**Task description**:
When you find the word "agent" in a line of the entries, please copy the whole line.

-------- Task input --------

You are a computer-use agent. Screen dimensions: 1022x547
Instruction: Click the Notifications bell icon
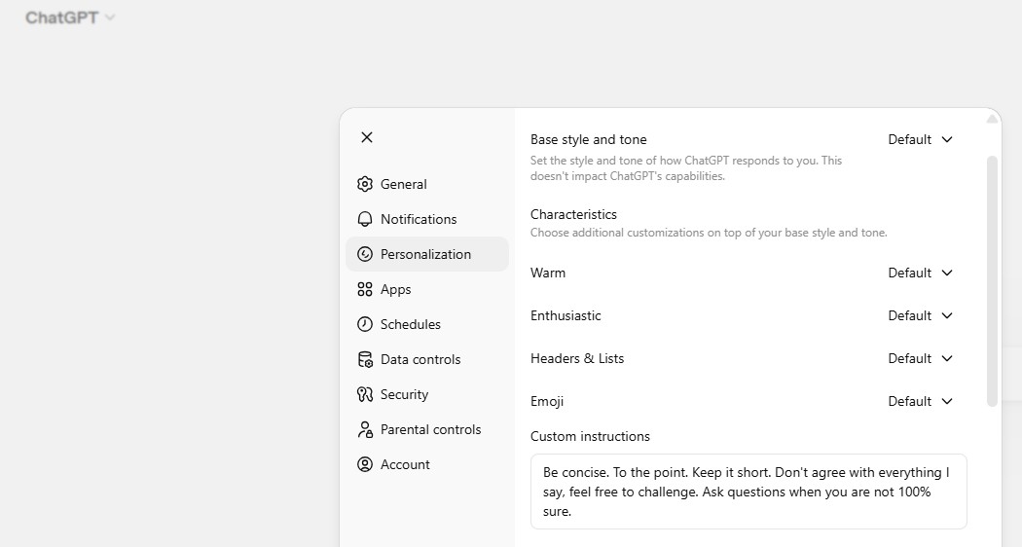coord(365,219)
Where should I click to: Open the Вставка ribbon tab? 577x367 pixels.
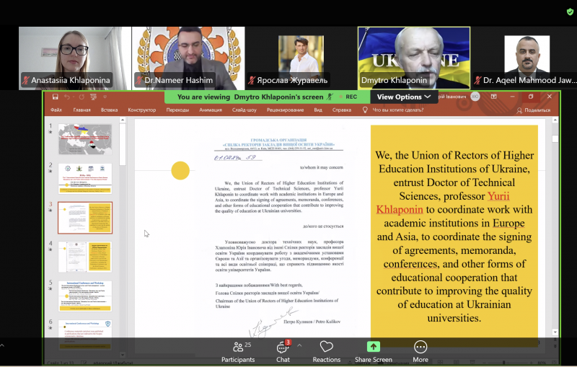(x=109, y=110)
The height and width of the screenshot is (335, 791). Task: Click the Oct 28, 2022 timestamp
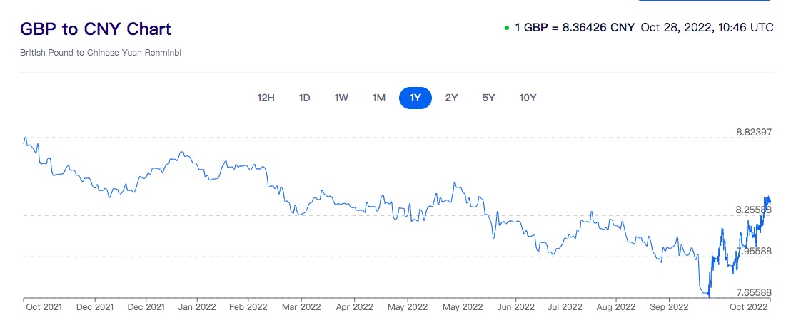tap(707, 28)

--------
-------- Task input --------

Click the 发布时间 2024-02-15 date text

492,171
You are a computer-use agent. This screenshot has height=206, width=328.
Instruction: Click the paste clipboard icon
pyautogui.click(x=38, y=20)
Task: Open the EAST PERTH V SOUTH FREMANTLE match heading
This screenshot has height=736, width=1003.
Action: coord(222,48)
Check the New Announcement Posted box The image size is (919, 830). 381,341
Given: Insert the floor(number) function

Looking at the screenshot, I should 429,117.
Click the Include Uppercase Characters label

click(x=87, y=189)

--------
-------- Task input --------

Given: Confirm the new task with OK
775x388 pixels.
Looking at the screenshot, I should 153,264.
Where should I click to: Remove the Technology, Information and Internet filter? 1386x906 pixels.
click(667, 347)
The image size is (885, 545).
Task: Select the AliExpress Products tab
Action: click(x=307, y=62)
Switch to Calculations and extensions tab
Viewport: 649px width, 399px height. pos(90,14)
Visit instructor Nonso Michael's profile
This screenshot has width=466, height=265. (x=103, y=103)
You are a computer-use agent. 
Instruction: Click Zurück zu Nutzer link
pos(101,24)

--------

**Answer section**:
You are a computer-use agent. Screen dimensions: 1022x547
You are a computer-use agent. This screenshot has height=206, width=328.
You are a computer-use agent. 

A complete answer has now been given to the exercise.